The comparative analysis between the VITS and xTTS text-to-speech models was conducted using Whisper large_v3 for speech-to-text transcription, aiming to evaluate the performance of synthesized audio outputs across various content categories. These categories included News, Dialogue, Education, Public Announcements, Accessibility, Advertisements, and Navigation. By transcribing the synthesized audios of these two models and calculating the Word Error Rate (WER) and Character Error Rate (CER), the study sought to provide a comprehensive understanding of each model's effectiveness in generating natural, accurate speech across a diverse range of applications.

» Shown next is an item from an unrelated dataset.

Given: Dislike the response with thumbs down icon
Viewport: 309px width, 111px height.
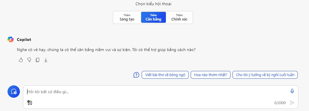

The results revealed that the xTTS model outperformed the VITS model in terms of both WER and CER, with the xTTS model achieving a WER of 0.32 and a CER of 0.10, compared to the VITS model's WER of 0.47 and CER of 0.18. This indicates that the xTTS model has a higher accuracy in mimicking human speech, making fewer mistakes in word selection and character representation in the transcribed text. Such findings suggest that the xTTS model may be more reliable for applications requiring high precision in speech synthesis, such as educational content, public announcements, and accessibility features, where clear and accurate communication is paramount.

This comparison sheds light on the potential applications and suitability of each model for various tasks. The superior performance of the xTTS model, particularly in generating content for Education, Navigation, and Accessibility, highlights its capacity to produce more intelligible and natural-sounding speech. On the other hand, while the VITS model exhibits a higher error rate, it still holds value for applications where the ultimate realism and naturalness of the speech may not be as critical. This study underscores the importance of selecting the right text-to-speech model based on the specific needs of the application, ensuring that the synthesized audio meets the desired criteria for accuracy and intelligibility.